Re: ZkCmdExecutor

Mark Miller Tue, 05 Oct 2021 01:33:06 -0700

I think the problem has been a mix of cases. For many, search is not the
sytem of record, so data loss is not great, but not the end of the world.
For others, the number of issues you could run into caused them to take
different approaches. If you can keep the ZooKeeper connection stable
enough, you can avoid a good chunk off issues, so you might limit core
sizes, throttle updates, try and contain everything relative to the
hardware. Some do not likely notice data loss that happens.
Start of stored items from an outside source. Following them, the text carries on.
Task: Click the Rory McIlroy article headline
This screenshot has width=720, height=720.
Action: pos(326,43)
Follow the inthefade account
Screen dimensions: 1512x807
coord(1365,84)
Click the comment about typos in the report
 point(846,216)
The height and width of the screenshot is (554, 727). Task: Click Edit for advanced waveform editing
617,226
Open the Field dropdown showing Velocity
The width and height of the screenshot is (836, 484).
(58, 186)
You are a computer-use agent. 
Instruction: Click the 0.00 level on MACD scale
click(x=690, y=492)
Some will have
extensive monitoring and paging and intervene early, with access to either
backups or in rarer cases, a cross data center pair cluster.
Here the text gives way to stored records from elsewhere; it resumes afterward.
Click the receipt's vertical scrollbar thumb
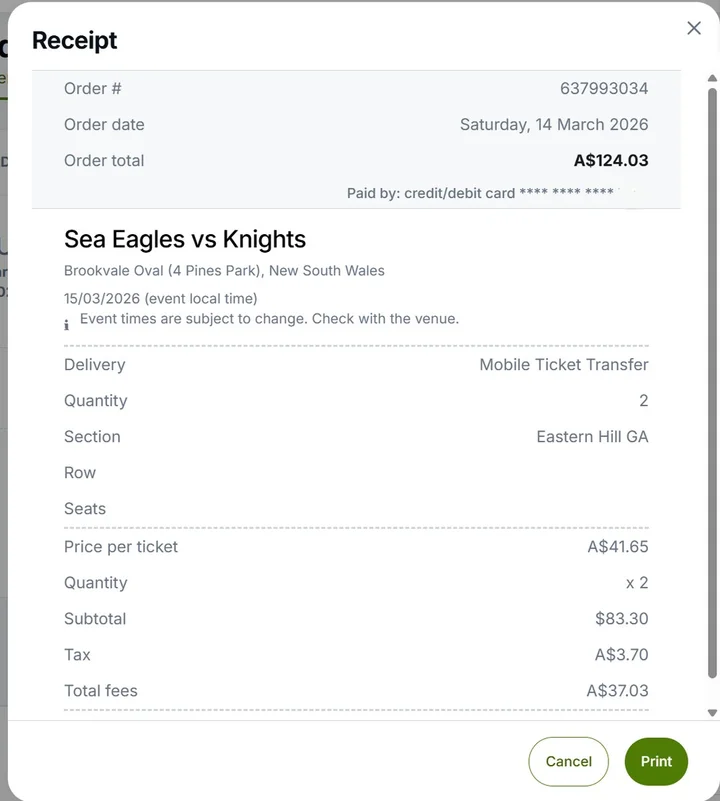 click(x=712, y=380)
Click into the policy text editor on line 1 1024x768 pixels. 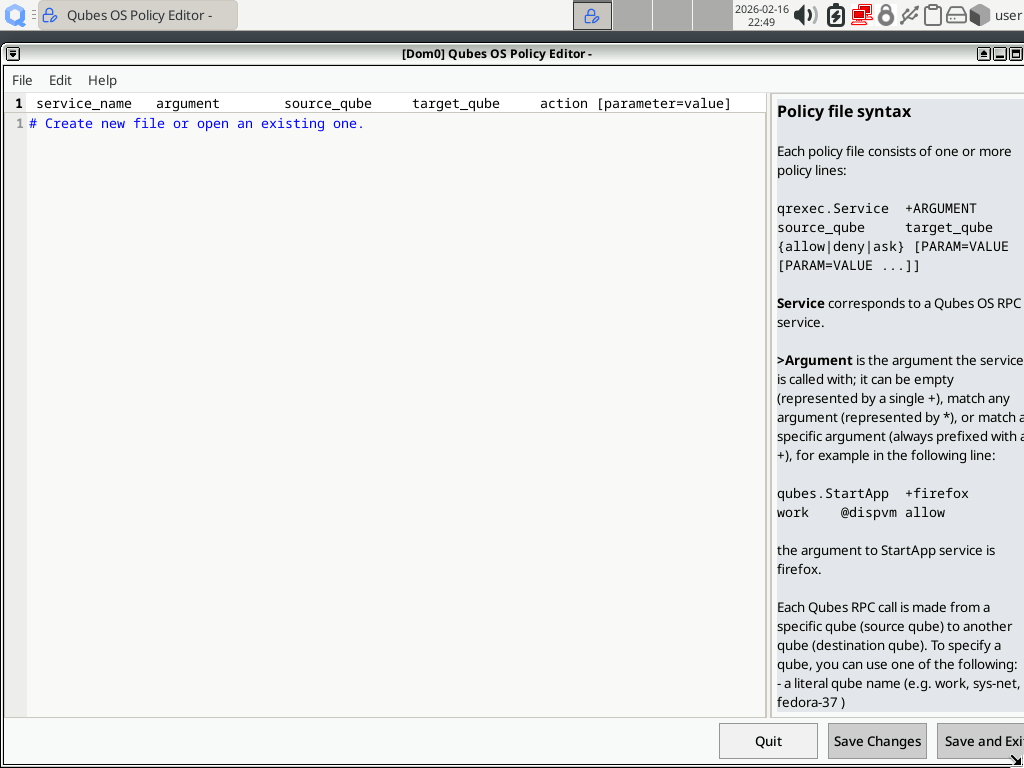(x=396, y=123)
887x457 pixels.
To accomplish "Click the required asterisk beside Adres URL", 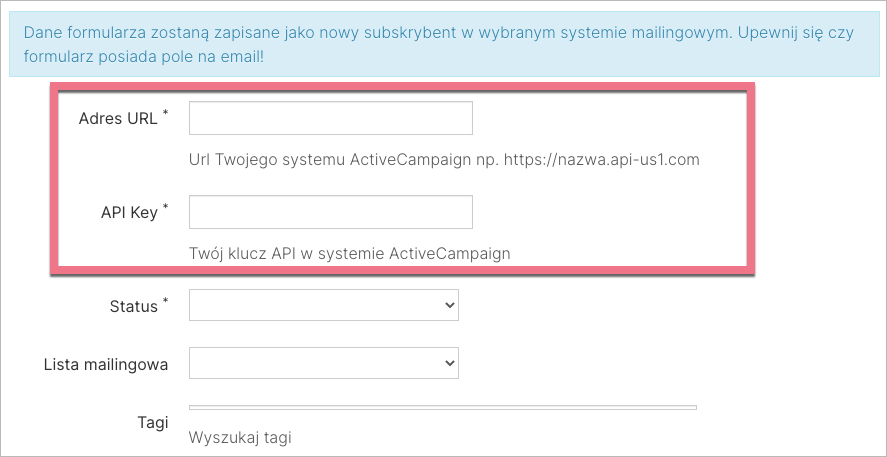I will tap(165, 113).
Do to the difficulty of upgrades, perhaps more difficult as you go back, I
don't know, dev tends to be way ahead of what people are on. Users where on
4x for an extremely long time when dev had moved versions past the 4x
branch. A large number are still on 5x now. Large companies put a lot of
internal effort into different mitigations or workarounds in these cases.
Even if they are more up to date, they are building a project now, doing
dev and waiting for a release is usually not really considered an option.
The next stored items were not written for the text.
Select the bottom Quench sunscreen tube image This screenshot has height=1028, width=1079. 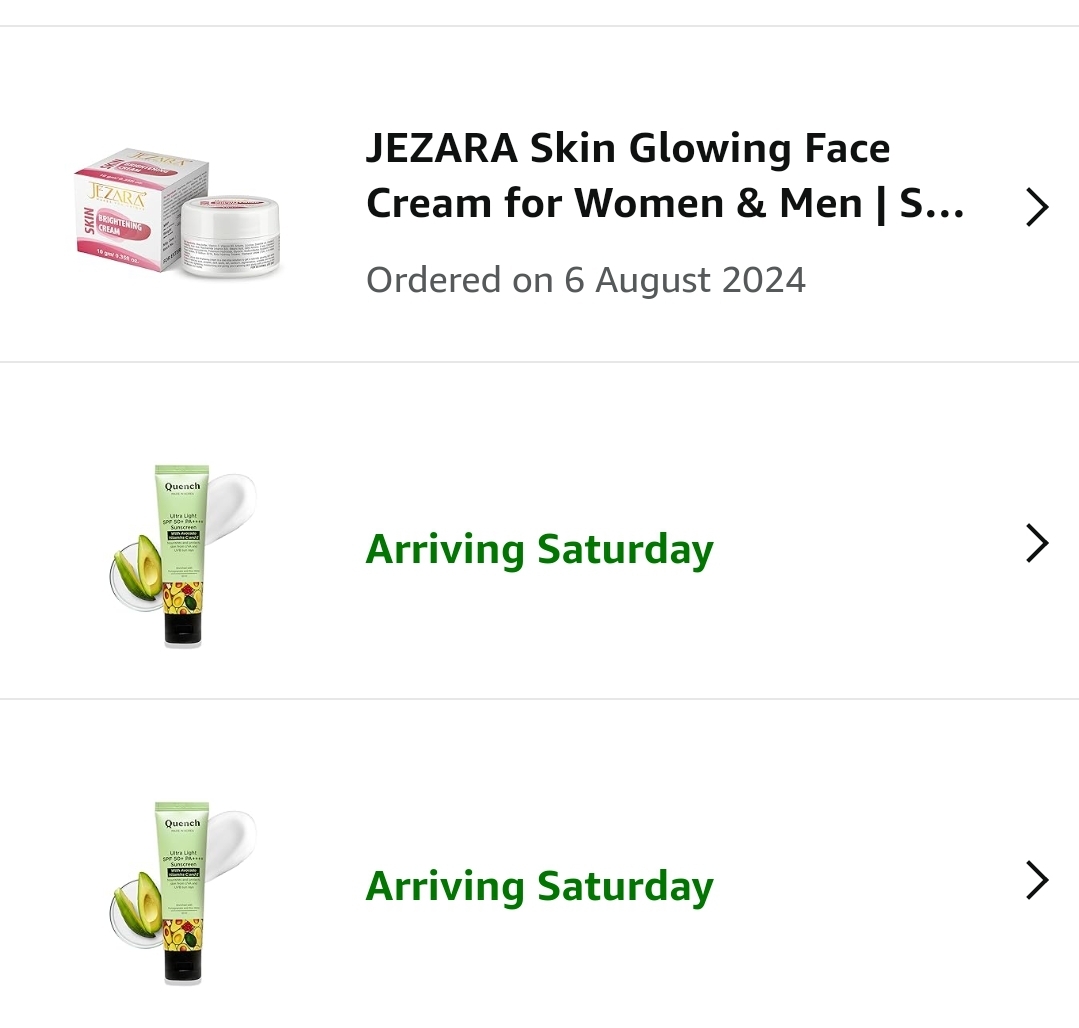(x=182, y=892)
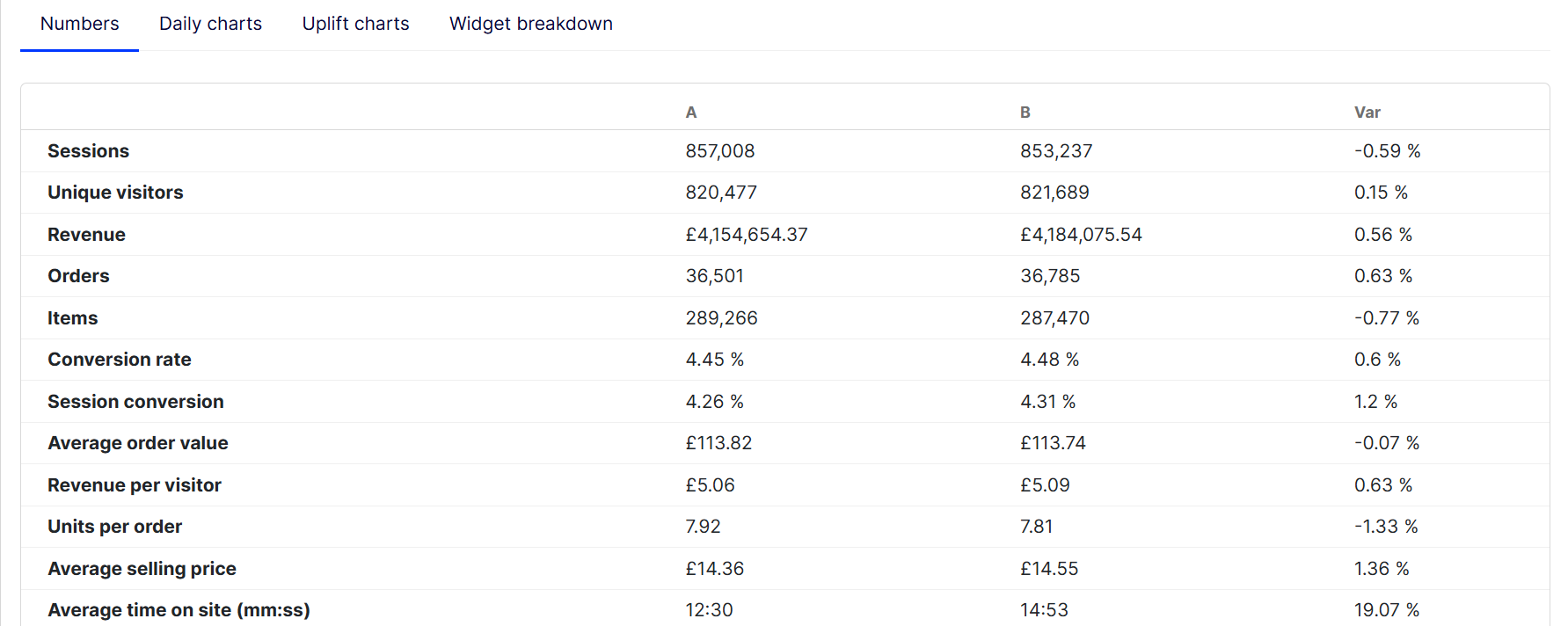Image resolution: width=1568 pixels, height=626 pixels.
Task: Select the Session conversion row label
Action: (135, 402)
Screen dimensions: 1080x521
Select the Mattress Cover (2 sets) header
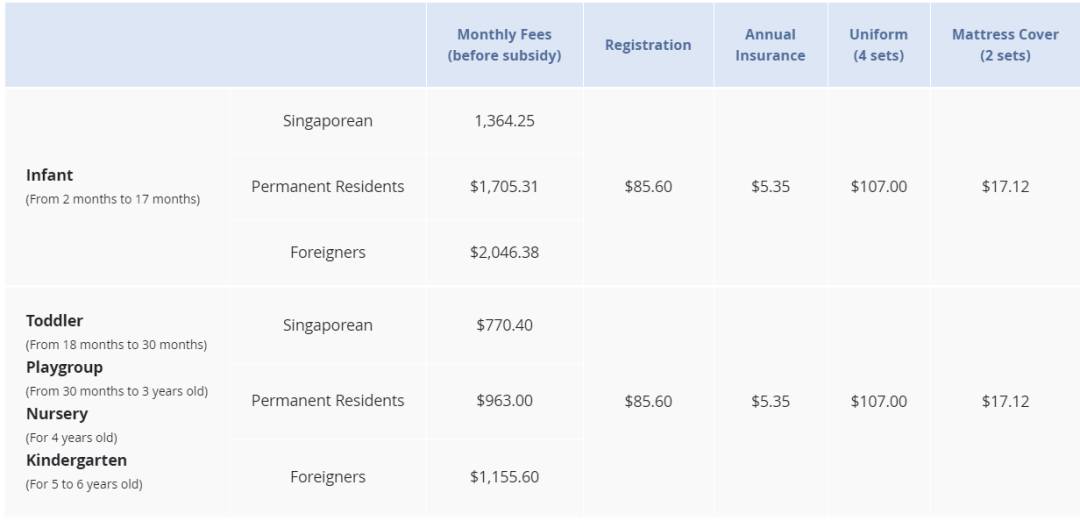(1005, 45)
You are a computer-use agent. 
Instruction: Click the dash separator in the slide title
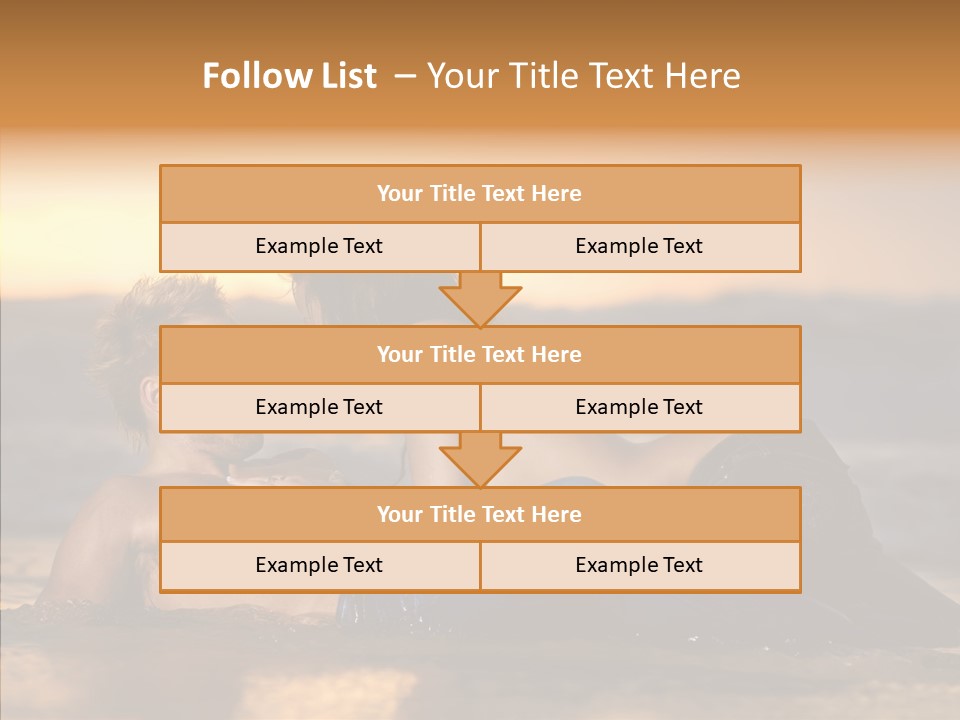[403, 76]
Other companies that might have had more alignment with that type of work
have  their own unuique histories and compouding reasons why that was never
really invested in.

In the early days, there were so many more issues you faced, many are just
willing to stomach a lot of pain for the search side, which is actually
pretty decent. It's free, it's Apache, it's in a niche without a lot of
competition. The licenese and open source model trump a technical desicion
many times and then it's up to the developers to figure it out.

LIR (I know it's a weird name for it now, it made a little more sense with
the impl it replaced) is pretty solid though. There are a few issues, I'll
see if I can dig a couple up.

Yeah, there is probably no reason transient cores could not work with
cloud. I'm sure they would be a trip today. I have little trust in them in
general today. That's part of why  I pushed to make SolrCores so efficient
as well, I didn't even want to touch transient cores given the state they
looked in. Compounding reasons too, SolrCores are just heavy to load, heavy
to reload. Reload a collection with a lot of SolrCores on a machine and
take a look at those system stats. But making them really cheap is beyond
what anyone would invest in such a project and doesn't deal with winding
down large data structures like caches when not being used anyway. It just
aligned with my want to finally see thousands of cores per container work,
all live, and I've always had a distate for transient cores given I think
they likely have a list of problems and have never had any first class
consideration, dev, or tests. They would also be nicer with super fast
SolrCore loads is another reason I guess I wasn't too thrilled with using
them as a solution without makeing SolrCores cheap.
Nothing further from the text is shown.